Bristol City
- Chairman: Les Kew
- Manager: Joe Jordan (Until September 1990) Jimmy Lumsden (From September 1990)
- Stadium: Ashton Gate
- Second Division: 9th
- FA Cup: Third round
- League Cup: Second round
- Full Members Cup: First round
- Top goalscorer: League: Nicky Morgan (13) All: Nicky Morgan (17)
- ← 1989–901991–92 →

= 1990–91 Bristol City F.C. season =

The 1990–91 season was Bristol City Football Club's 93rd season in English football, and their first season back in the Second Division in a decade.
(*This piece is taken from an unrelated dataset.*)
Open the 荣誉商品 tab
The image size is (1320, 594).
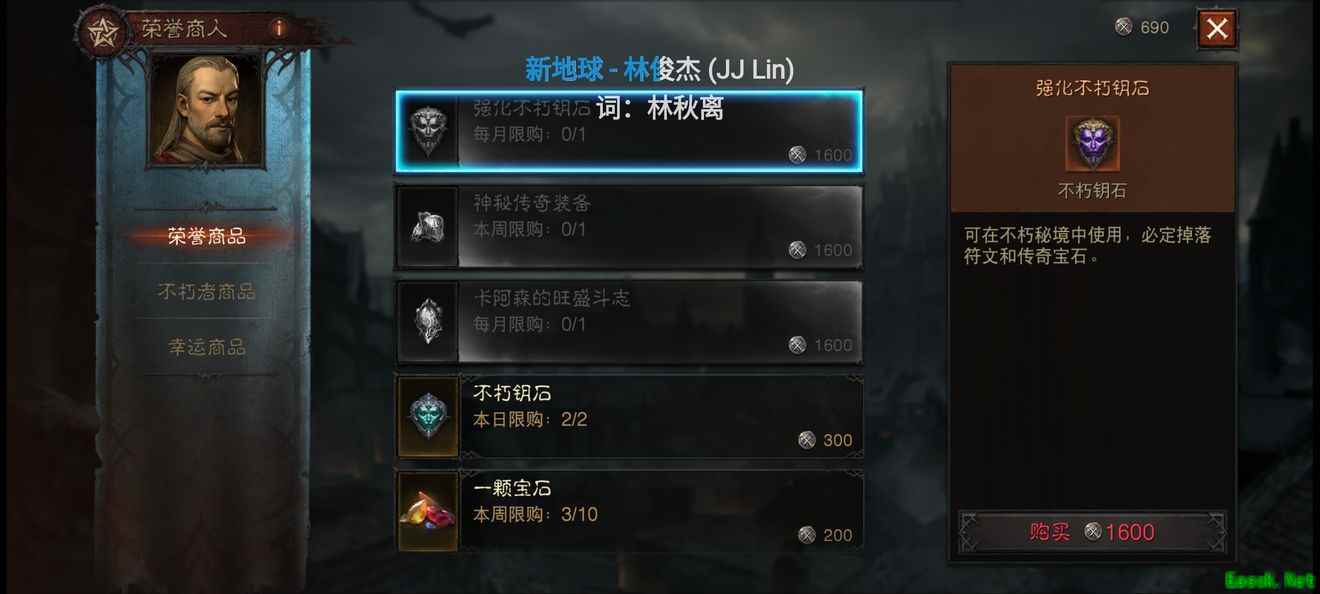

Joe Jordan left in September 1990 to join Hearts as Manager. His assistant Jimmy Lumsden took over the reins upon his departure.
City had a fairly decent season on their first season back in the 2nd tier. They pushed for the play-offs and ended up in 9th position.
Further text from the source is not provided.